65 歳女性。腰背部痛のため近隣の整形外科クリニックを受診したところ、骨粗しょう症と診断され、以下の処方箋を持って薬局を訪れた。

問214

処方薬を使用する際に、定期的に検査する必要がある項目はどれか。1 つ選べ。

  1. エルデカルシトールの血中濃度
  2. 血清カルシウム
  3. 血中 TSH (甲状腺刺激ホルモン)
  4. 血清カリウム
  5. 血糖

問215

処方されたエルデカルシトール (C30H50O5) に関する記述として誤っているのはどれか。1 つ選べ。

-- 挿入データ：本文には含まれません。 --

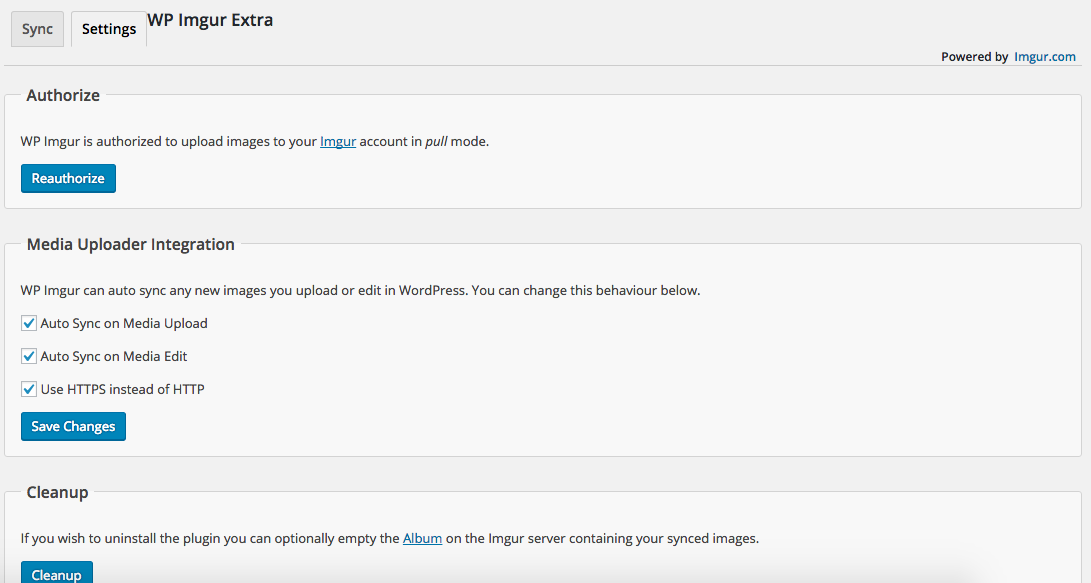Click the Use HTTPS instead of HTTP label

[x=122, y=389]
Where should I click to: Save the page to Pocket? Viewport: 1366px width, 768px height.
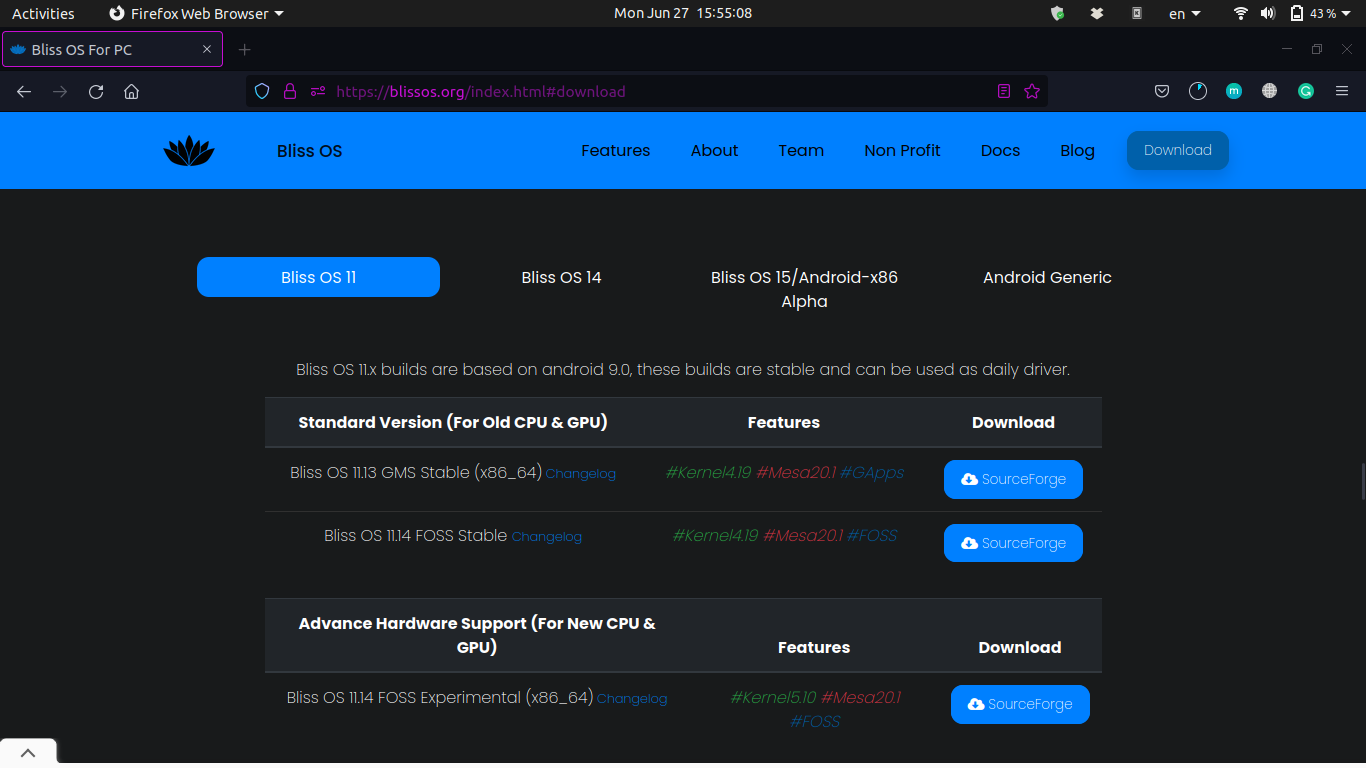tap(1161, 91)
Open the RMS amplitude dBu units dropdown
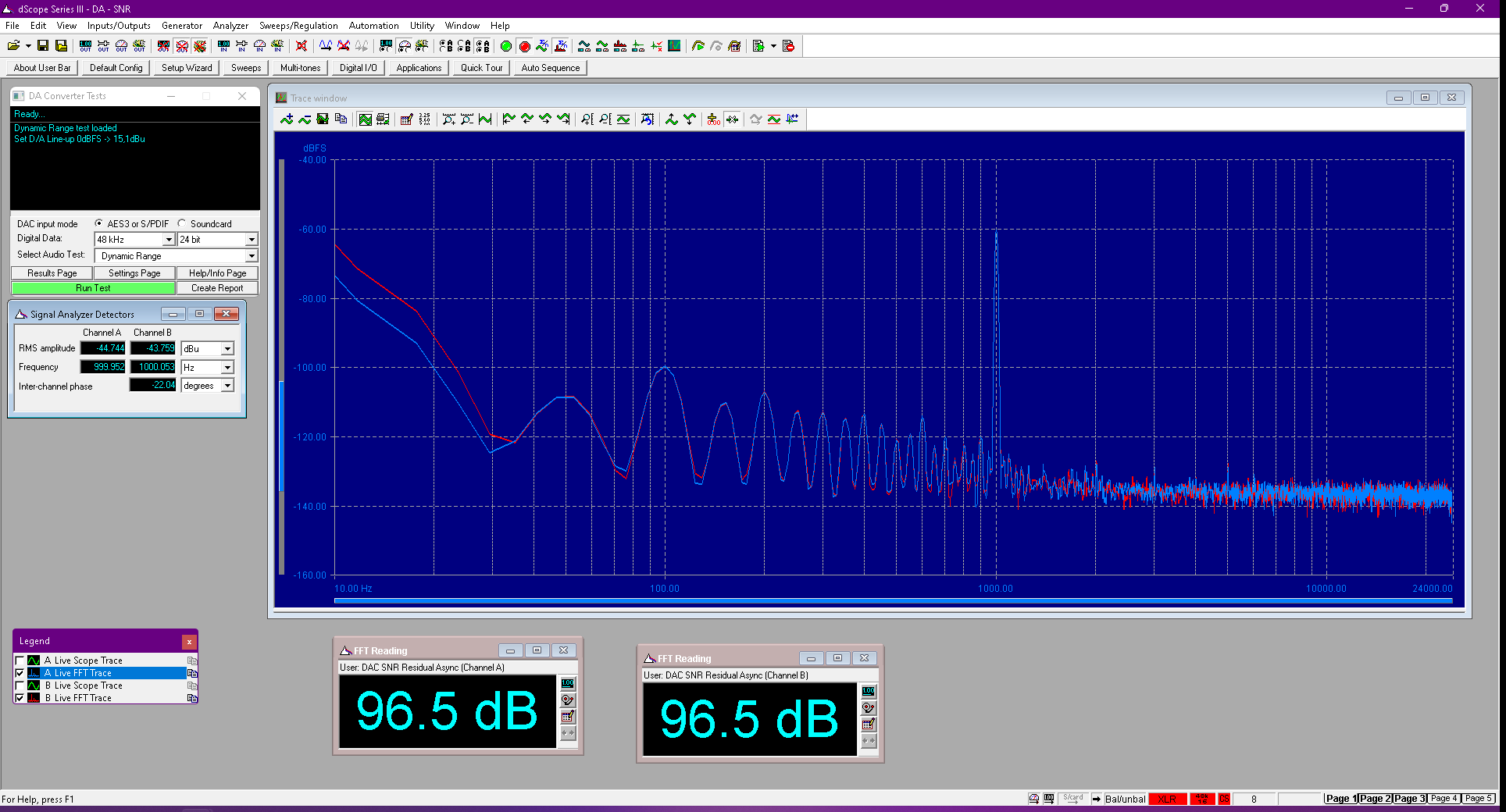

  1. 共役トリエン構造をもち、遮光保存が必要である。
  2. ステロイド骨格を構成する環状構造の一部が開裂した構造をもつ。
  3. C 環と D 環の結合は、trans 配置である。
  4. 本品は炭素数 30 に対しヒドロキシ基を 4 つ含み、水に溶けやすい。
  5. 標的受容体と結合する際、ヒドロキシ基は水素結合の形成に関与する。

 

 

 

 

 

正解.
問214:2
問215:4

 解 説     

問214

エルデカルシトールは、活性型ビタミン D3 誘導体です。カルシウムの吸収を促進することなどにより作用します。血中濃度測定は不要です。高カルシウム血症に注意が必要な薬です。本剤投与中は血清カルシウム値を定期的 (3 ~ 6 カ月に 1 回程度) に測定し、異常が認められた場合には直ちに休薬し、適切な処置を行うようにします。


以上より、問 214 の正解は 2 です。

問215

エルデカルシトールが「活性型ビタミン D 製剤」であることは基礎知識です。そして、ビタミンの中で D,A,K,E は脂溶性ビタミンです。これらの知識から「水に溶けやすい」わけではないと判断できるのではないでしょうか。


以上より、問 215 の正解は 4 です。